- [Document passage]:
# Dutton elk



## wyoming2utah (Sep 12, 2007)

Here are pics of my best friend's Dutton elk. Any guesses on score?


----------



## Treehugnhuntr (Sep 7, 2007)

356


----------



## hawkeye (Feb 18, 2008)

I am guessing 365 to 370. I will say 368.


----------



## gwailow (Jan 20, 2008)

Great Elk, Congrats to your BFF. 

371 1/8


----------



## torowy (Jun 19, 2008)

349


----------



## fixed blade XC-3 (Sep 11, 2007)

491


----------



## FIRE (Jan 19, 2008)

393


----------



## stillhunterman (Feb 15, 2009)

One AWESOME animal! 

About a thousand pounds! :mrgreen:


----------



## Al Hansen (Sep 7, 2007)

No guess, but that is a fine animal. 8)


----------



## 2litl2l8 (Jan 16, 2008)

Well judging by the ratio of hunter to elk I would guess around a 620....I love these kind of pics. I am going to do that with my cow this year...see if it becomes a spike. Very nice elk though I would pee my pants if I ever got a shot at something like that let alone draw the LE tag.


----------



## 4x4 Bronco (Sep 7, 2007)

I would guess in the 365-375 range. Nice bull. I would have taken him in a second.


----------



## Duckholla (Sep 24, 2007)

374


----------



## BERG (Dec 4, 2007)

356 and 1/8. Nice bull. My goodness that canyon looks familiar. :wink:


----------



## itchytriggerfinger (Sep 12, 2007)

389 1/8 :mrgreen:


----------



## ridgetop (Sep 13, 2007)

I would guess in that 370-380 range.


----------



## Poo Pie (Nov 23, 2007)

dandy of a bull and who cares about a number. Since you asked I say 264 but I always seem to low ball


----------



## Moose Hollow (Apr 26, 2008)

386 Great looking bull congrats.


----------



## Dekashika (Oct 23, 2007)

Awesome Bull, congrats! My guess would be 375. Nice.


----------



## PBH (Nov 7, 2007)

That's a nice bull. the hunter looks a bit weak. he reminds of a guy I watched serve up a fastball to girl during a baseball game once. She hit it out of the park...


to be honest, who cares about scores? I think we, as hunters, place too much emphasis on inches of antler. If we truly wanted to judge the "size" of antlers, why would we not take their weight, which would eliminate any inconsistencies in measuring?


----------



## TCSSPRO204 (Sep 27, 2008)

Very Nice indeed!! 378" :mrgreen:


----------



## 4x4 Bronco (Sep 7, 2007)

- [Information provided]:

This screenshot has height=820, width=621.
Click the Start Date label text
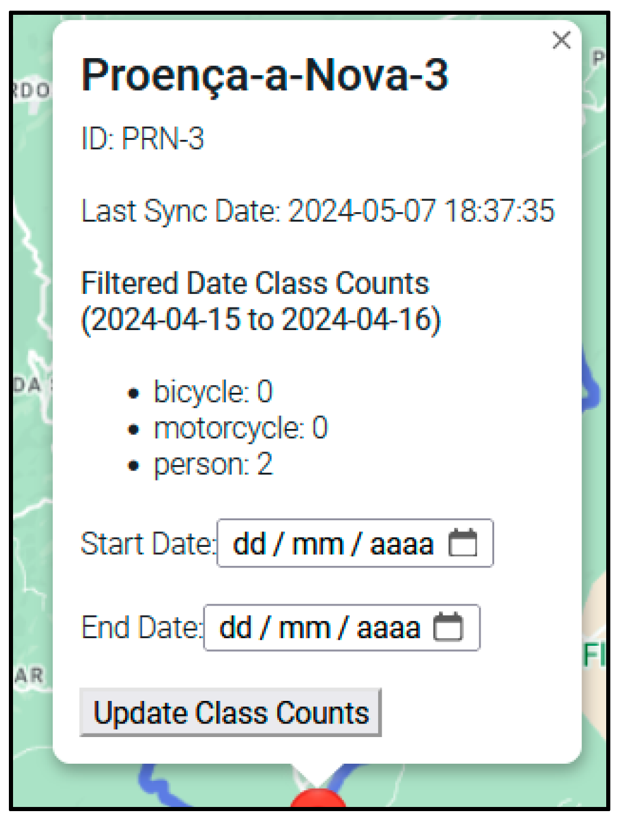(148, 544)
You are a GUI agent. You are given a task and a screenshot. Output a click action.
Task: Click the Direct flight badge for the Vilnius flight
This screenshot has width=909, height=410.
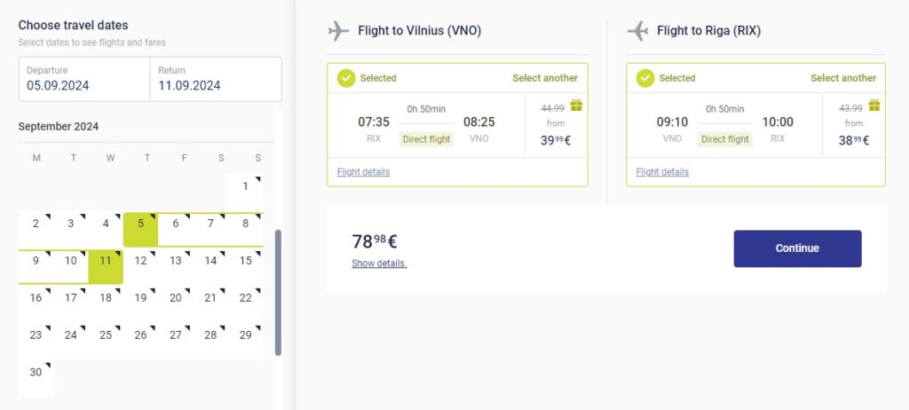coord(427,139)
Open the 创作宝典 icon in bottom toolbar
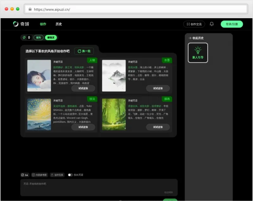Viewport: 253px width, 201px height. pyautogui.click(x=52, y=174)
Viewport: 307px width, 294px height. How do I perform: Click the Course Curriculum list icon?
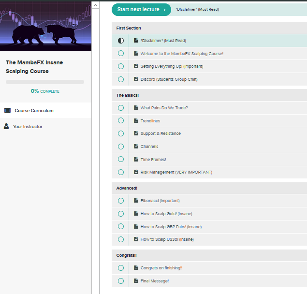(x=7, y=110)
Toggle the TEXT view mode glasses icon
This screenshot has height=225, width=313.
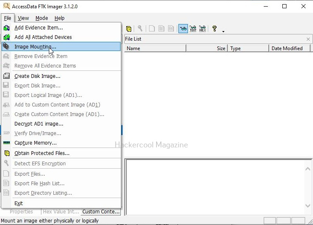tap(193, 29)
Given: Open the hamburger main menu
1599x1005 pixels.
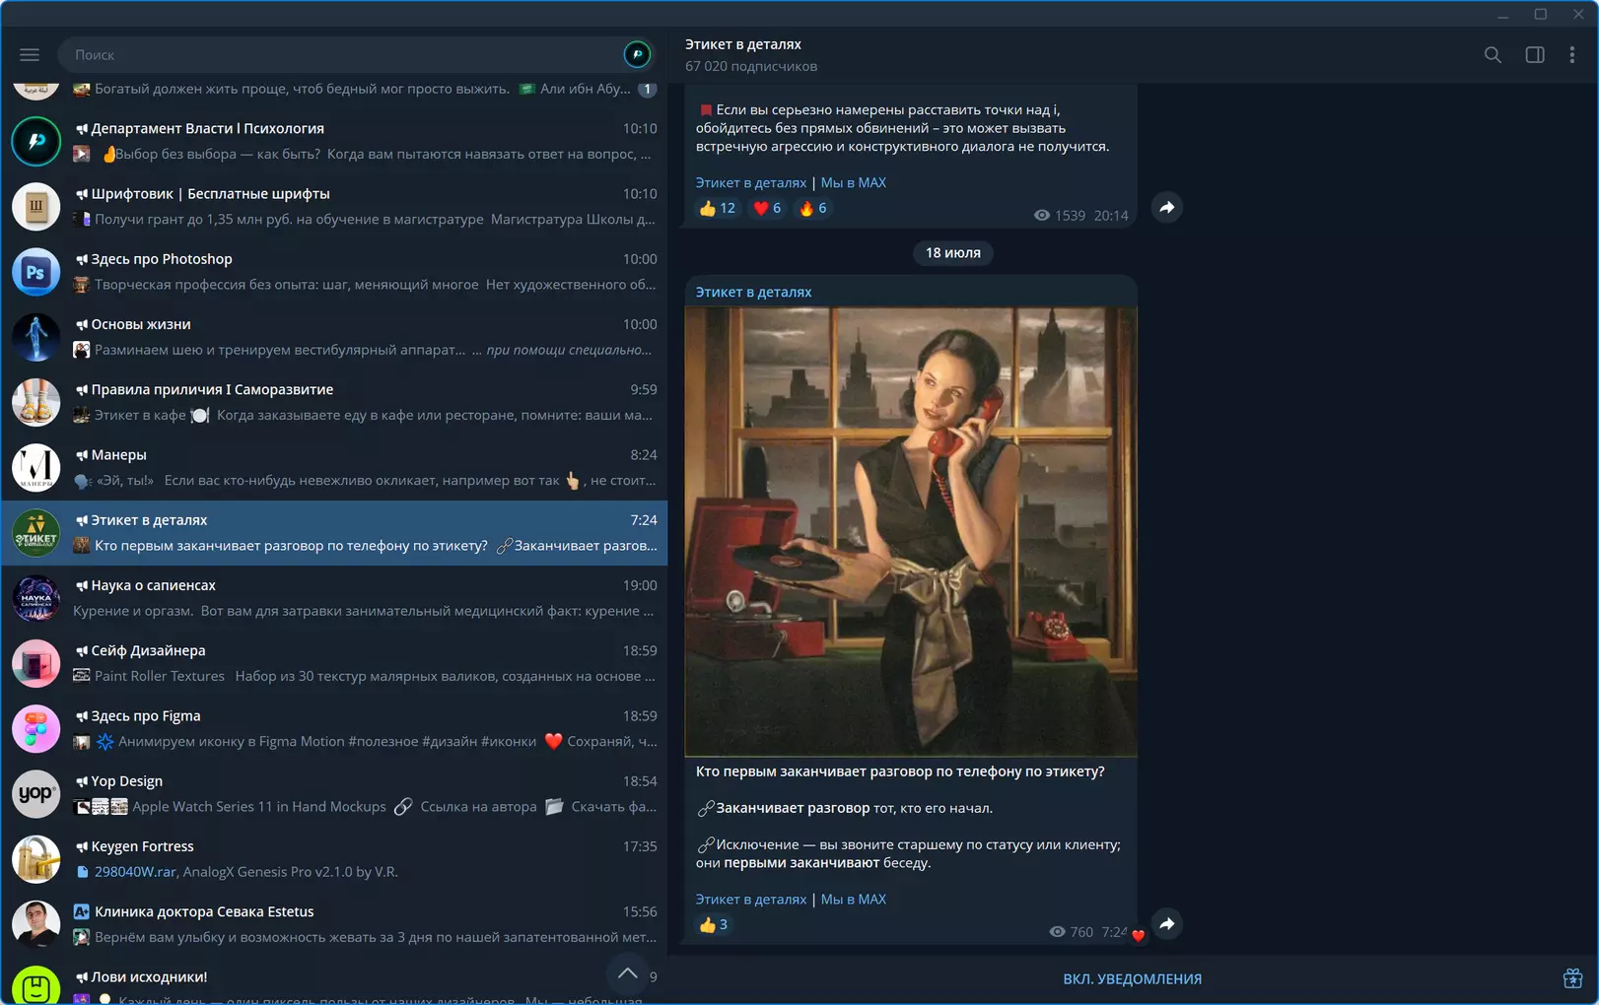Looking at the screenshot, I should tap(30, 55).
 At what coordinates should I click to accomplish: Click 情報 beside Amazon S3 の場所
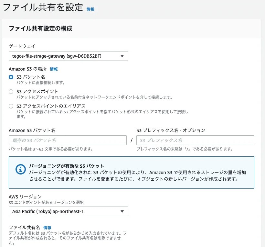coord(54,69)
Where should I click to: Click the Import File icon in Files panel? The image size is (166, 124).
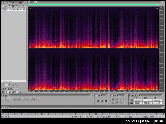click(3, 6)
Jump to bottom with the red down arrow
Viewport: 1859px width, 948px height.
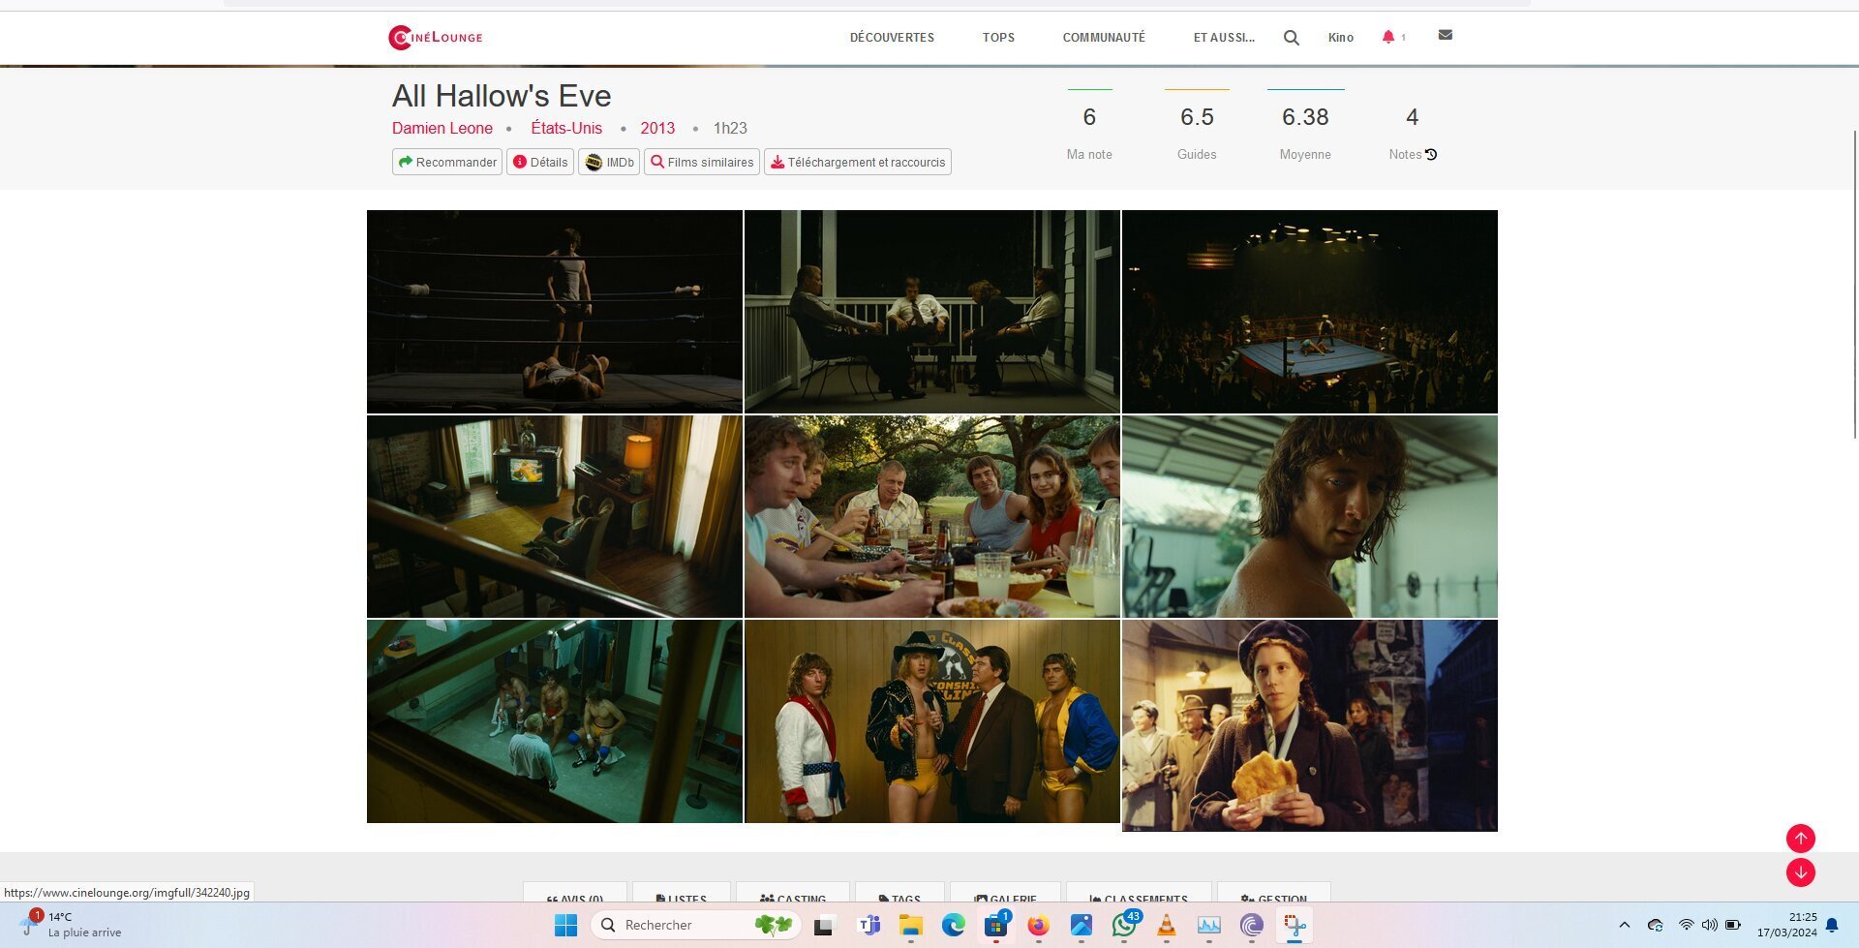coord(1800,872)

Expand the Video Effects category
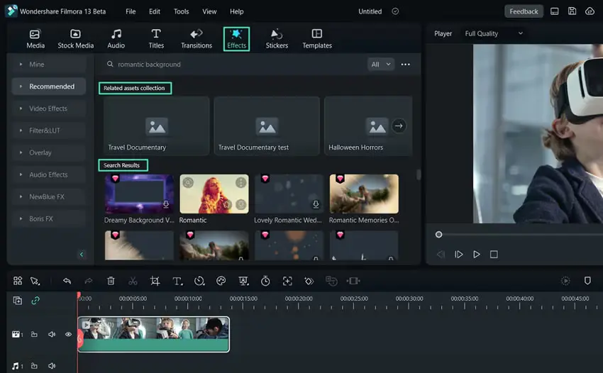(48, 108)
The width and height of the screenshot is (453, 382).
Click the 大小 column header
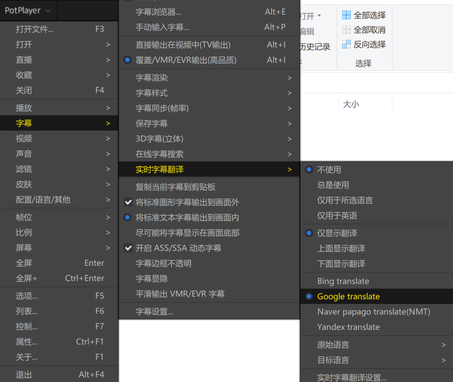[x=351, y=104]
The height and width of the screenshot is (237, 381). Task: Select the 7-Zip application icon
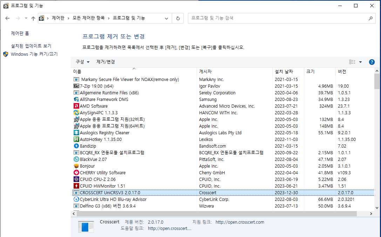tap(76, 86)
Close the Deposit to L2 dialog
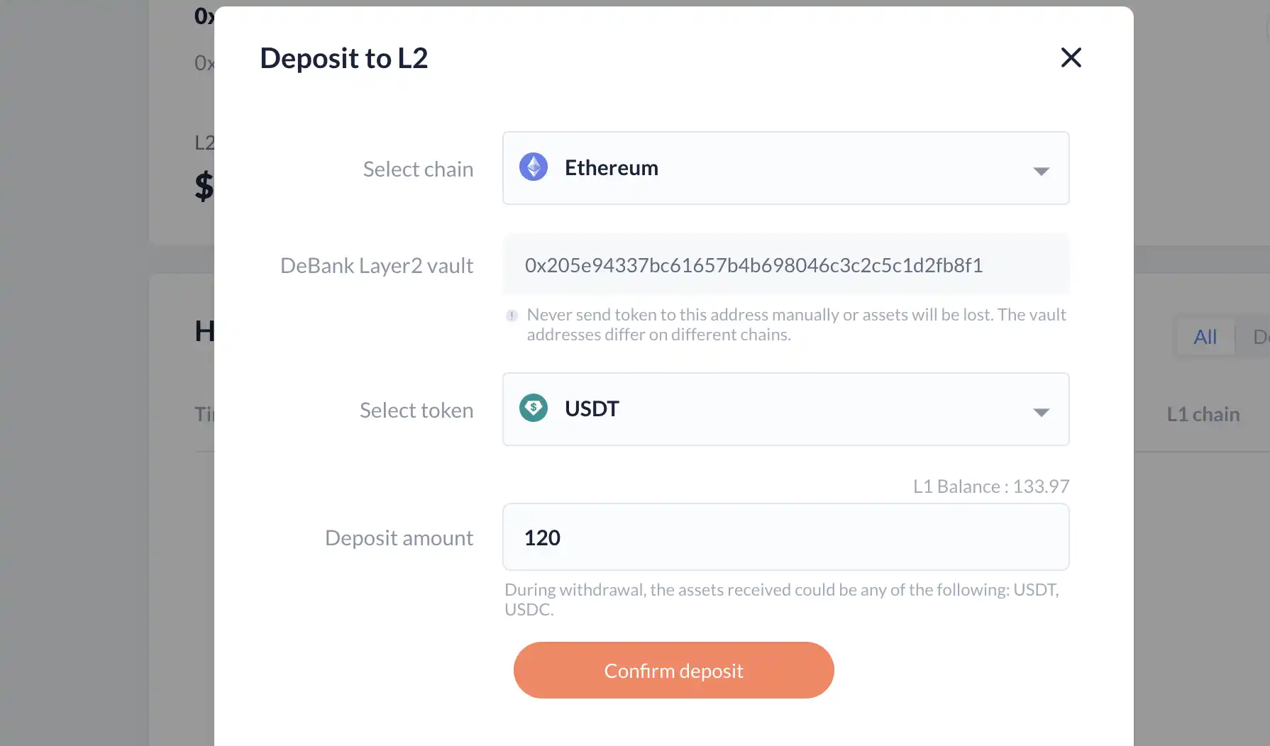The width and height of the screenshot is (1270, 746). [1071, 57]
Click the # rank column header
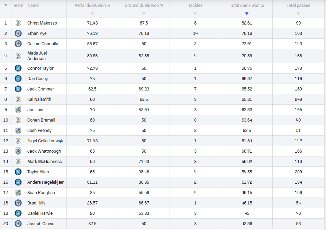 click(6, 6)
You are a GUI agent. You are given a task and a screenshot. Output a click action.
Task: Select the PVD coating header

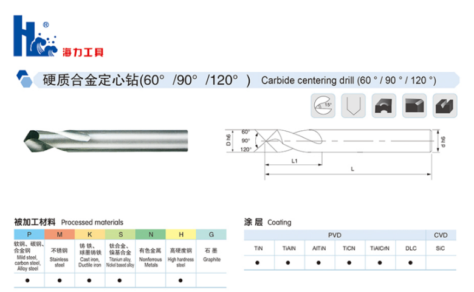point(335,234)
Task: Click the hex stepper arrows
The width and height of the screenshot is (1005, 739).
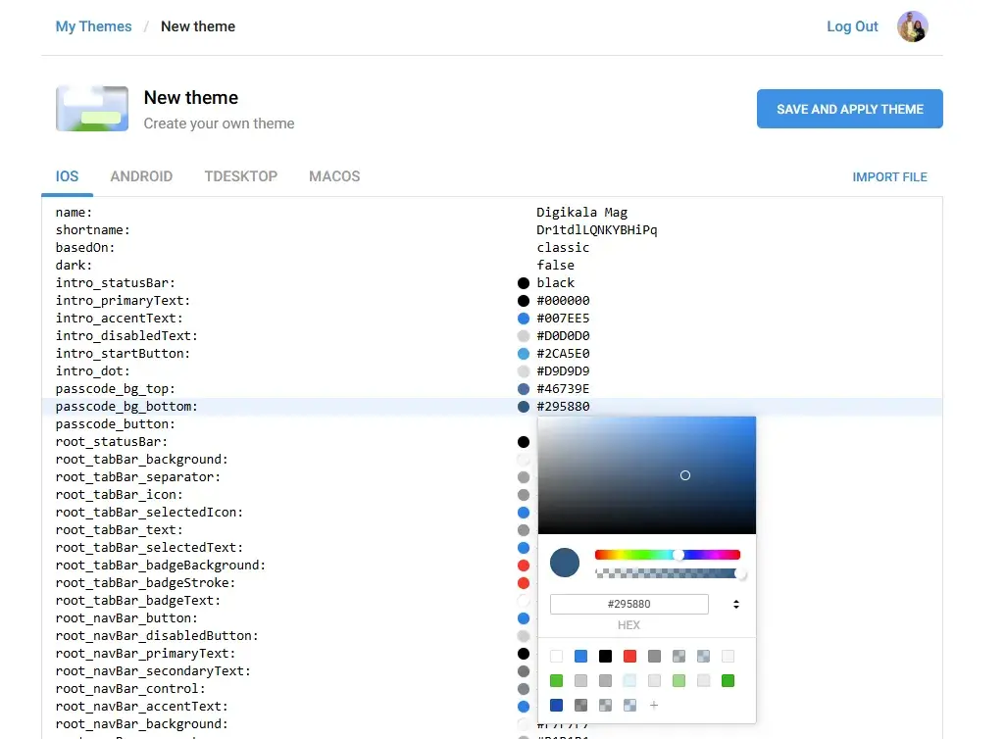Action: click(x=734, y=604)
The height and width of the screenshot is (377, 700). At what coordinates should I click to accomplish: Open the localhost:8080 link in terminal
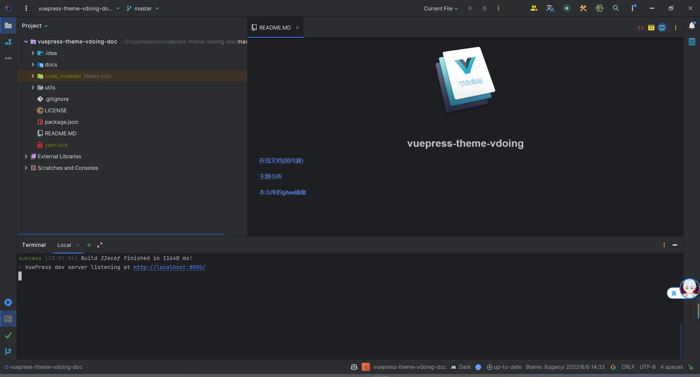[169, 267]
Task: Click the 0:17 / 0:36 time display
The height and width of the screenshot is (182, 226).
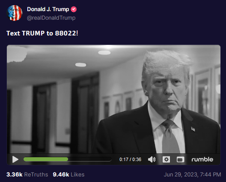Action: pyautogui.click(x=130, y=159)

- [Written task A]: In the Dutton elk thread, what exact score does hawkeye settle on?
- [Written task B]: Translate this sentence from the Dutton elk thread into Spanish: "I think we, as hunters, place too much emphasis on inches of antler."
- [Written task C]: Continue the Dutton elk forum thread from its final line.

- [Written answer A]: 368

- [Written answer B]: Creo que nosotros, como cazadores, le damos demasiada importancia a las pulgadas de cornamenta.

- [Written answer C]:
BERG said:


> 356 and 1/8. Nice bull. My goodness that canyon looks familiar. :wink:


I was thinking the same thing Berg.


----------



## rutting (Jul 11, 2008)

365 a little weak on the second points


----------



## Nor-tah (Dec 16, 2007)

359... Lets hear what it scored?


----------



## wyoming2utah (Sep 12, 2007)

I don't think anybody knows what it scores...no measurements were ever taken. Right now the bull as at the taxidermist. Maybe he knows... :?: 

I would score him as a 6x7...notice the tiny kicker on the right sword. 

On a different note, why are spread measurements part of scoring. Do these measurements really reflect the amount of horn on an animal?


----------



## dkhntrdstn (Sep 7, 2007)

Congrats to the hunter.Great bull there.


----------



## coyoteslayer (Sep 10, 2007)

He's a 350 bull. He needs longer fronts and same with his G-5 in order to score higher. Nice bull though!!!! I bet that hunt was awesome.


----------



## Bears Butt (Sep 12, 2007)

392, and those fronts are plenty long for a good score. Semitry and mass. Good bull!


----------



## coyoteslayer (Sep 10, 2007)

I think your looking at my friends picture when you made this post. This one isn't no where near 392


----------



## drifter (Feb 19, 2008)

Who gives a rats what it scores???? Nice job and great elk. Looks like the "Friends and Family " plan worked well. 

Good luck on the rest of your hunting adventures of the year.

Drifter


----------



## coyoteslayer (Sep 10, 2007)

> Looks like the "Friends and Family " plan worked well.


What about the friends and guides plan? Does that work well also?

Yes who cares about the score. The memories is what you really remember.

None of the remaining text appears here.